When a name is removed from a directory (rename or delete), its short/long name pair and creation time are saved in a cache, keyed by the name that was removed. When a name is added to a directory (rename or create), the cache is searched to see if there is information to restore. The cache is effective per instance of a directory. If a directory is deleted, the cache for it is removed.

I haven’t performed any recent research to update this information, but at the time I was doing this research in 2010, file tunneling impacted a broad range of Microsoft operating systems including 2k, XP (including 64bit), and NT. Microsoft hasn’t updated the article since 2007, but I’d be surprised if it wasn’t an issue for Windows 7 and potentially Windows 8.

The Microsoft 172190 article goes on to explain that file system tunneling is an issue for both FAT and NTFS file systems because:

The idea is to mimic the behavior MS-DOS programs expect when they use the safe save method. They copy the modified data to a temporary file, delete the original and rename the temporary to the original. This should seem to be the original file when complete. Windows performs tunneling on both FAT and NTFS file systems to ensure long/short file names are retained when 16-bit applications perform this safe save operation.

Microsoft explains how to disable file system tunneling in the same 172190 article.
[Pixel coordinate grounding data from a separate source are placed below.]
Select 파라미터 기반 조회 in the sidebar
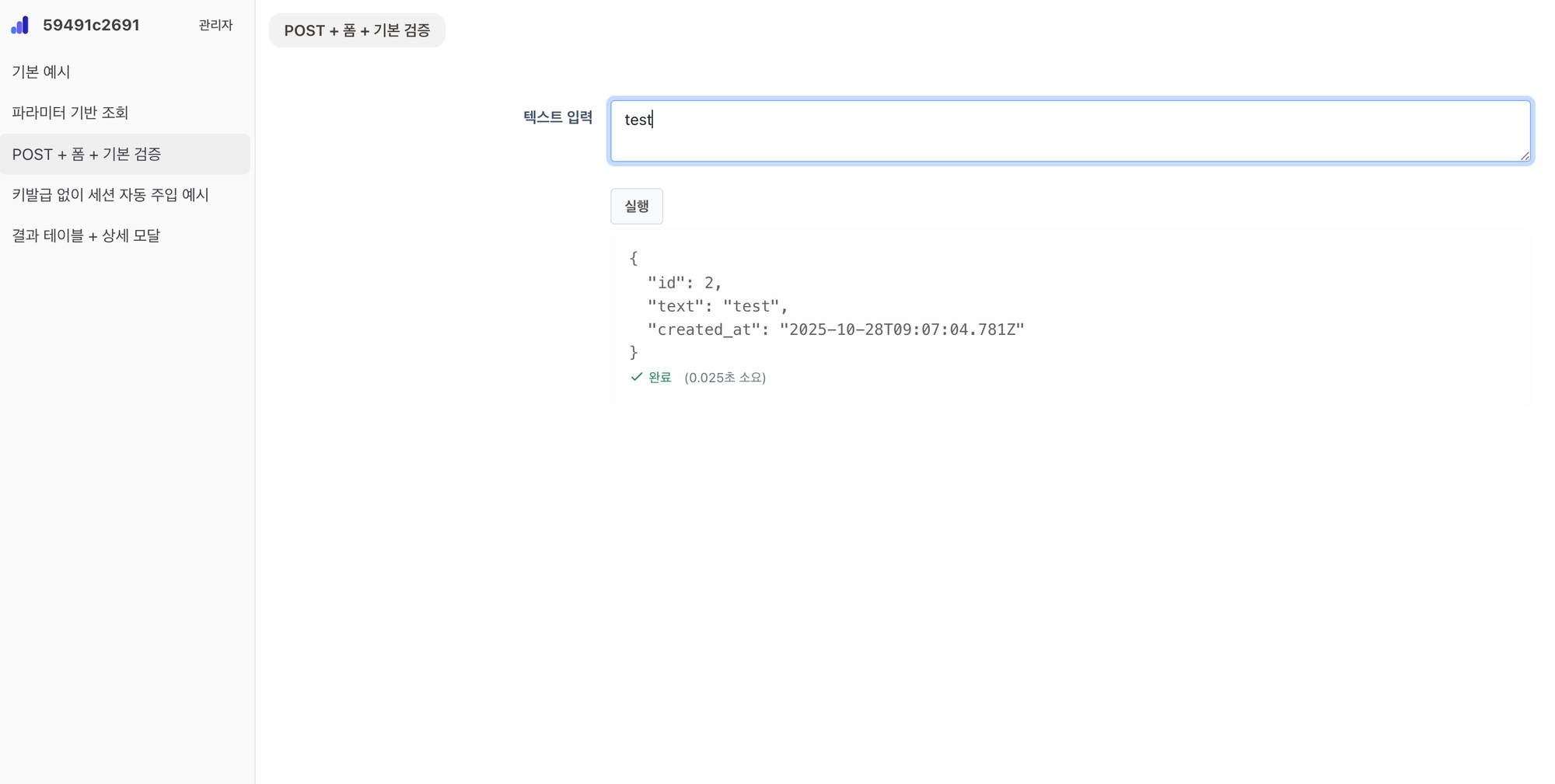Viewport: 1555px width, 784px height. point(70,113)
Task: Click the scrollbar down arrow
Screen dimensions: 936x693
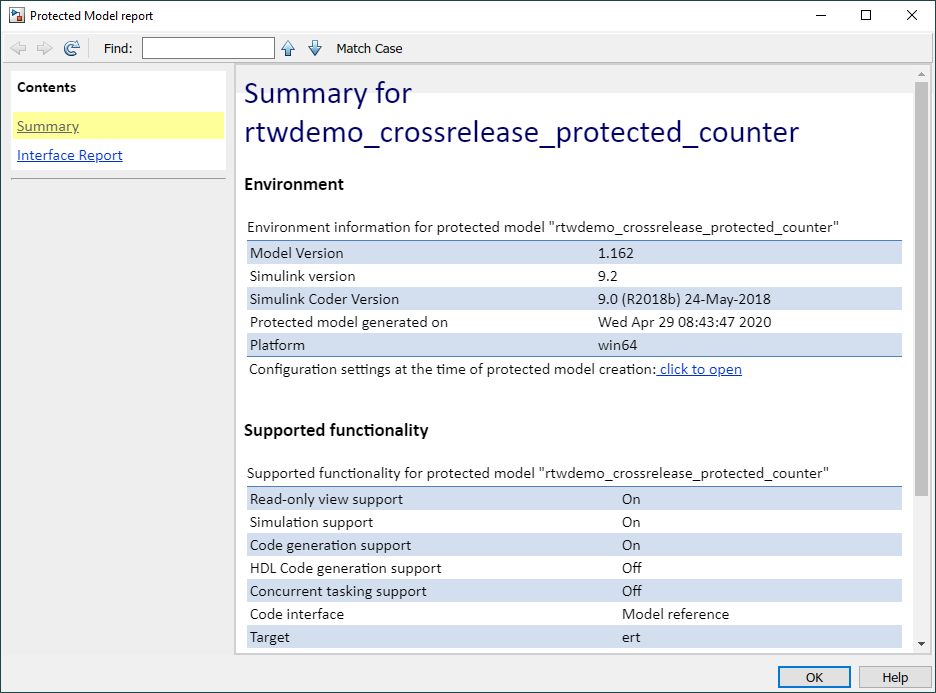Action: click(x=921, y=644)
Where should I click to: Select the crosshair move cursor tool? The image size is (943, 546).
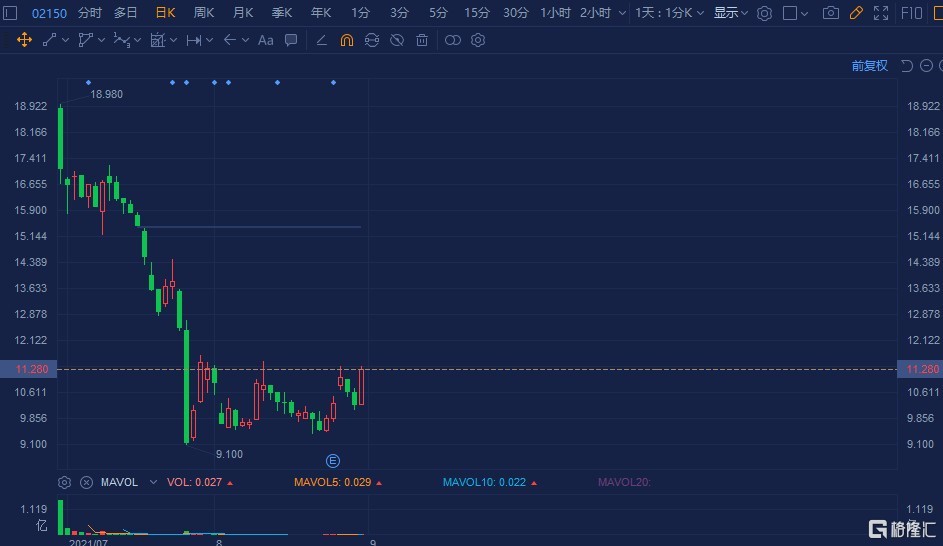tap(24, 40)

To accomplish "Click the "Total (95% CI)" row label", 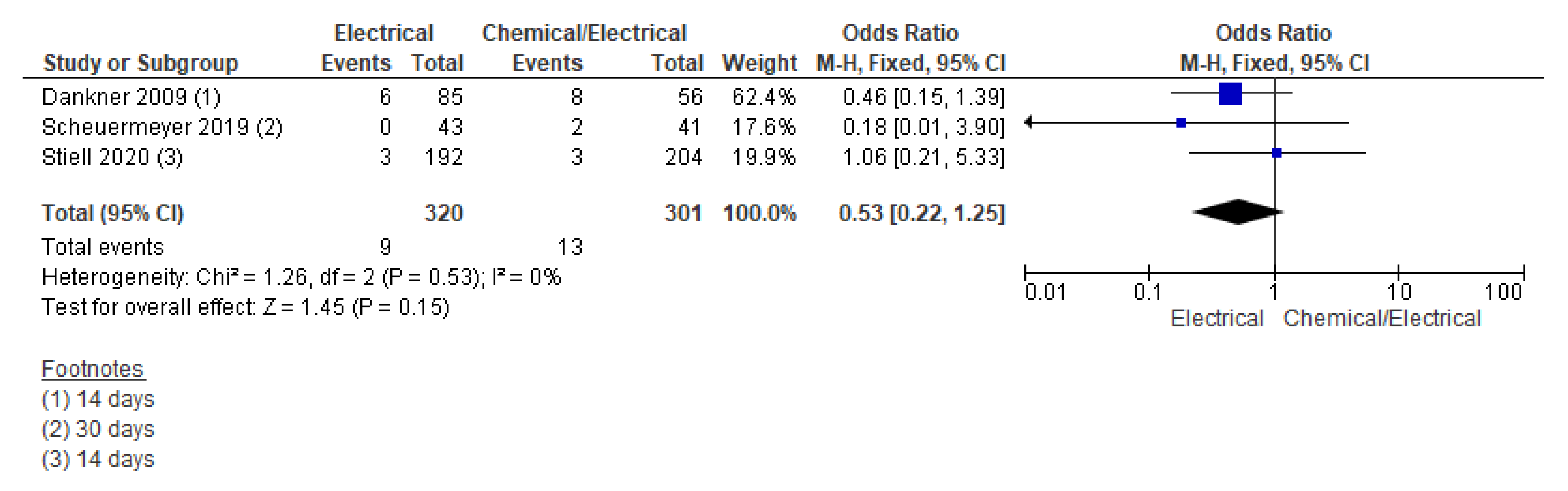I will 112,213.
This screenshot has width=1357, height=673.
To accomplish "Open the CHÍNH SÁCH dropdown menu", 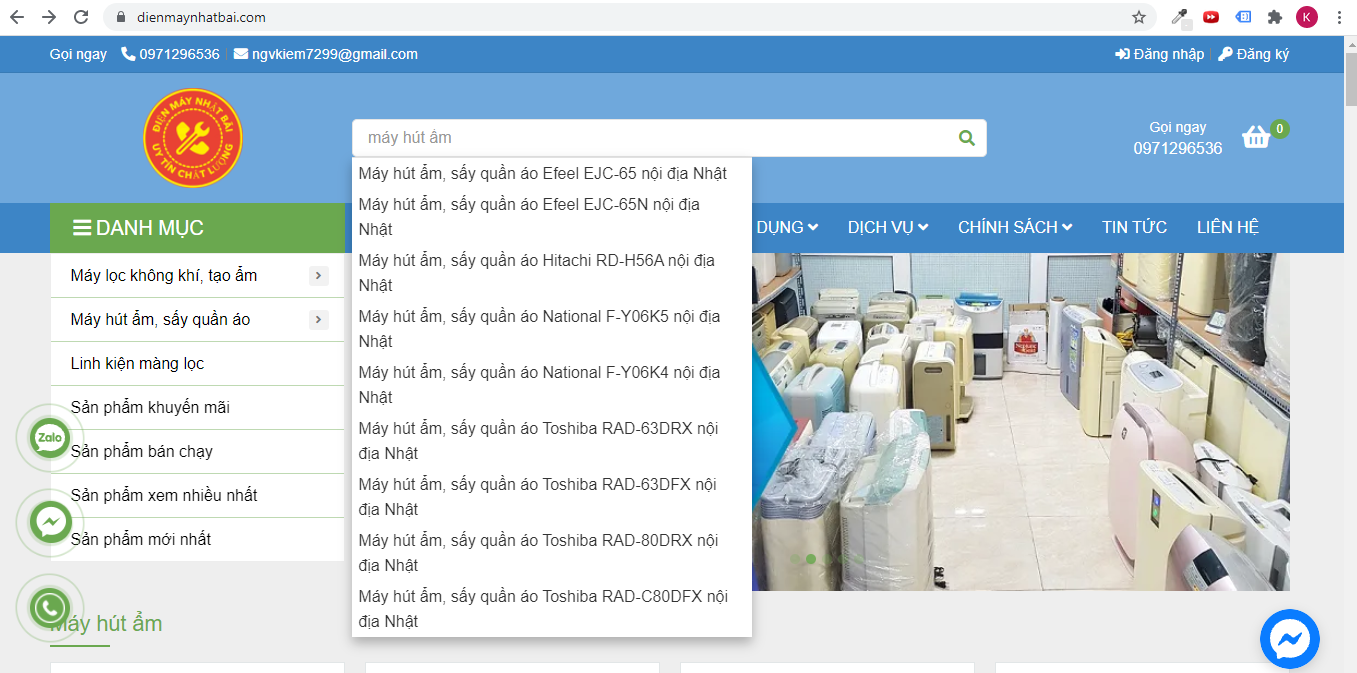I will click(x=1014, y=228).
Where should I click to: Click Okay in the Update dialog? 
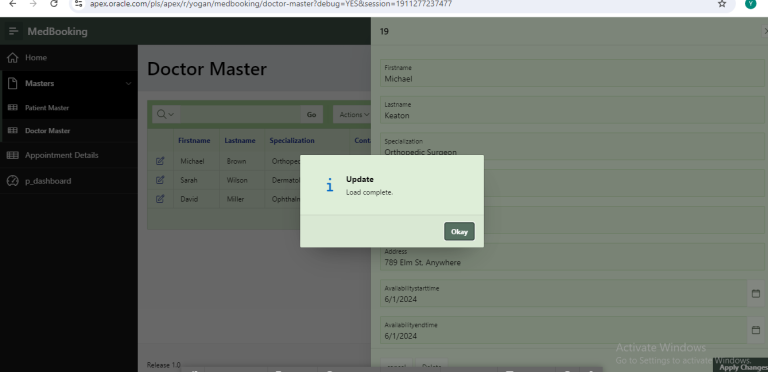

All you need to do is to go to the HKEY_LOCAL_MACHINE\SYSTEM\CurrentControlSet\Control\FileSystem setting in the registry and add a DWORD called MaximumTunnelEntries which you then set to 0.

So the Microsoft article talks about “file systems being able to hold onto file meta-info for a short period of time”. The short period of time is a default setting of fifteen seconds. However, if you wish to change that time, it’s yet another registry tweak.  You just have to head over to the same key as you would to disable file system tunneling, but this time you just need to add a new DWORD called “MaximumTunnelEntryAgeInSeconds” and then whatever time you would like. This is all explained in the Microsoft 172190 article.

So like any good forensic geek, I wanted to test what I had found because I didn’t want to look foolish in front of a big audience of people at CEIC. I set up an experiment based on making Flash Cookie modifications that would initiate the same deletion and creation process.  Again, all you need to know for purposes of this blog post is that I was making changes that resulted in near instant file deletion and creation of files with the exact same name in the exact same location.

For example, I used a Windows XP SP2 system that had file system tunneling enabled and obtained these results.

one

I was making changes that causing these “settings.sol” files to be deleted and then replaced with files of the exact same name. Like before, we are seeing the changes that we would expect from new files being created in that their accessed, written, and modified time stamps reflect the accurate time that they were created. However, all of these new files are keeping the same file created stamp as the original file.  This is file system tunneling at work.

How do we know for sure?  What I did next was to follow the registry modification that I explained before to disable file system tunneling and then to run the experiment again.  Again this was a Windows XP SP2 system, but with file system tunneling disabled.

two

Now we see that all of the file times are matching the time that the files were created including…finally… the file created times.

And because like all good digital forensics people, I’m always suspicious of what I’m seeing, I repeated the experiment a third time, but this time I used the registry to turn file system tunneling back on which resulted in...

three

…the exact same file system tunneling behavior that I had observed at the start of all of this.